The book “Reflections on Exile” consists of essays written between 1967 and the present. The contents of the essays are the fictions of the colonizers about the colonized people, the resistance of the colonized people and the social significance of the university education. In his essays, he also discusses his aspect of cultures. Moreover, he gives voice to the bothers of the oppressed people who try to have justice and voice, in an objective way.

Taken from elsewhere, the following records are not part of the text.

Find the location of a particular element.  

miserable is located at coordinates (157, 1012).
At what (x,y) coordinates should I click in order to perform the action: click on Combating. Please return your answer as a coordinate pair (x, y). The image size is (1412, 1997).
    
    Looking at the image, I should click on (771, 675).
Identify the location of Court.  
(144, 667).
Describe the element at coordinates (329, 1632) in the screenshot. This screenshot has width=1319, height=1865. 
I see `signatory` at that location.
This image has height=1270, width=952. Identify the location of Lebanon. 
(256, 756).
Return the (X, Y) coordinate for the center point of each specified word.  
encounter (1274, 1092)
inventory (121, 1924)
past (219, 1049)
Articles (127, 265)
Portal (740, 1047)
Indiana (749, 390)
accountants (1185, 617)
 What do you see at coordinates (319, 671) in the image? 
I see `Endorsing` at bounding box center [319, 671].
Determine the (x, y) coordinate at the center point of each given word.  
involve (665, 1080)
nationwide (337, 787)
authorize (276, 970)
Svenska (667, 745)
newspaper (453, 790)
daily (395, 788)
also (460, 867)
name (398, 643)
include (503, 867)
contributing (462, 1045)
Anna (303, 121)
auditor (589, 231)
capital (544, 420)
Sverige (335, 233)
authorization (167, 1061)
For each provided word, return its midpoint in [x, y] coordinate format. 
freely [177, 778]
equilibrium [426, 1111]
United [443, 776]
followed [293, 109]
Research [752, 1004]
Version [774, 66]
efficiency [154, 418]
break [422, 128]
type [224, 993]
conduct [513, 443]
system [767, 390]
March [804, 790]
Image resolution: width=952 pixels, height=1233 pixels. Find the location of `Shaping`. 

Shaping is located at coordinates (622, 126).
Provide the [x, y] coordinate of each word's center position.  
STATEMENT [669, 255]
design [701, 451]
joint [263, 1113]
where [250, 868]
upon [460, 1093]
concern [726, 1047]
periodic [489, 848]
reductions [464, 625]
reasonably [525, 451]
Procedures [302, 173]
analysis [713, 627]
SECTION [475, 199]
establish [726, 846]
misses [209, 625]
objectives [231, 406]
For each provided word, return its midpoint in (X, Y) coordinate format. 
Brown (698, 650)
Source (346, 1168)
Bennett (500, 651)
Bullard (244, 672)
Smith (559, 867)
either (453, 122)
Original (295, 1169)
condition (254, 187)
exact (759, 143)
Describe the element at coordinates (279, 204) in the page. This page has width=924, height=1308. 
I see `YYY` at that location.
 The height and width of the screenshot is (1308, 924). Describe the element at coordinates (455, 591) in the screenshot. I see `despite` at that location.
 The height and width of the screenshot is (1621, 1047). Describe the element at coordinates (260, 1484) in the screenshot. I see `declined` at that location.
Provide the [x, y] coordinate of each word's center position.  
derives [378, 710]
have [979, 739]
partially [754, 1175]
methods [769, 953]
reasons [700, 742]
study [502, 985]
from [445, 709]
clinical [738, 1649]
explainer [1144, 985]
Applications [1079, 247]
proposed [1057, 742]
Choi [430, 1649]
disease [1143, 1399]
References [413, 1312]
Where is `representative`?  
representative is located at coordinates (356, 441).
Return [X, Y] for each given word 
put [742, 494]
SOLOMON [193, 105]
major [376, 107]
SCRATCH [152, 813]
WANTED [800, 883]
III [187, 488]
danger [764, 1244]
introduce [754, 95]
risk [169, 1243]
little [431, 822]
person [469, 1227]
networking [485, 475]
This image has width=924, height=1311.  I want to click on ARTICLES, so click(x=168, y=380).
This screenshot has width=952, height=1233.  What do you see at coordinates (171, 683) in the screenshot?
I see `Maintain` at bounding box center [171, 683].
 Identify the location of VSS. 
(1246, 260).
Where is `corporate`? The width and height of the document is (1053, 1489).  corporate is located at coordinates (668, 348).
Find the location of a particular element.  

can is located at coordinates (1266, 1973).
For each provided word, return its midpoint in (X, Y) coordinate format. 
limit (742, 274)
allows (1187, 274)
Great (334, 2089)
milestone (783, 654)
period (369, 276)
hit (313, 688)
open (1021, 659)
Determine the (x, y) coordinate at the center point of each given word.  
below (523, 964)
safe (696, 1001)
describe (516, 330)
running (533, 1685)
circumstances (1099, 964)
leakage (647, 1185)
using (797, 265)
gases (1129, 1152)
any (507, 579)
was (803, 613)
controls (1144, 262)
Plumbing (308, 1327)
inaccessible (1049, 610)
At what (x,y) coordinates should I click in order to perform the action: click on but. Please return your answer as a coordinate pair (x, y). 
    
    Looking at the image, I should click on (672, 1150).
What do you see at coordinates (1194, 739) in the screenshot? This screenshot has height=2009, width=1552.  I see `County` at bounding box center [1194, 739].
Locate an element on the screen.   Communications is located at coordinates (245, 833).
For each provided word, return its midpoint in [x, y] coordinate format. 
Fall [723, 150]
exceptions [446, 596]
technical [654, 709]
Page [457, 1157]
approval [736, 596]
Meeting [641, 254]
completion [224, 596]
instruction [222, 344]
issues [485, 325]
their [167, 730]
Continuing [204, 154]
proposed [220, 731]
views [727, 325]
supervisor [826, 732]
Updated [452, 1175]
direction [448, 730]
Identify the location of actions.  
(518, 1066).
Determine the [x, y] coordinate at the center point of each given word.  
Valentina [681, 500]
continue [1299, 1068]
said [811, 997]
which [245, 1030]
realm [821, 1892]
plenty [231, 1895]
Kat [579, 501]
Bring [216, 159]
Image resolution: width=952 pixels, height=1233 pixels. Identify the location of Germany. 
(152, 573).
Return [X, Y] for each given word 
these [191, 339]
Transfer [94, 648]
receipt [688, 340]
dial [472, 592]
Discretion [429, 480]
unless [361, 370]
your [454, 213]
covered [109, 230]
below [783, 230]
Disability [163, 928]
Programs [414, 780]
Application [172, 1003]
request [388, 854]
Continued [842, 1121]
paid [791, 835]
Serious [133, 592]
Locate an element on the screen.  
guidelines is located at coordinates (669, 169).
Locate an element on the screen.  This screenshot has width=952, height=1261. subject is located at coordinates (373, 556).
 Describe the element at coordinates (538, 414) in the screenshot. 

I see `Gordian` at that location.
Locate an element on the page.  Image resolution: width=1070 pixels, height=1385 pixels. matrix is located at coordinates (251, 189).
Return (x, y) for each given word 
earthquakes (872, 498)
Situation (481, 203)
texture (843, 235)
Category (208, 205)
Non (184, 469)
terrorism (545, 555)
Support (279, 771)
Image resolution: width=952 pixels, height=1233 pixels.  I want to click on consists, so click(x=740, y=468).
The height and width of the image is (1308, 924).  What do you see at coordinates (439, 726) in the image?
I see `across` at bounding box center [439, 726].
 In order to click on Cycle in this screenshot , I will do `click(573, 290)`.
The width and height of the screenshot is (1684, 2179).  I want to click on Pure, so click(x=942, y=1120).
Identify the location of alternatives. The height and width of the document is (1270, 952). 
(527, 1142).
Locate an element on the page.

One of what Said mentions in his essays are the real cultures. What he defines as real culture is a dynamic culture which includes people of different cultures, varying ideas and oppositions. One another thing is the role of the universities on the culture. Because of the specific departments in universities such as ethnic studies and women’s studies, there are many ethnic and racial identity politics. Moreover, students get discouraged from making researches about the other cultures. As a matter of fact, universities should be open to all cultures. In his another essay, Said analyses Samuel Huntington’s view of an indivisible “Western civilizations” and the “non-Western civilizations” on an essay of Huntington, titled “Clash of Civilizations”. On the later essays, Said mentions that what can associate the different nations and groups are generosity, vision, justice and universal values.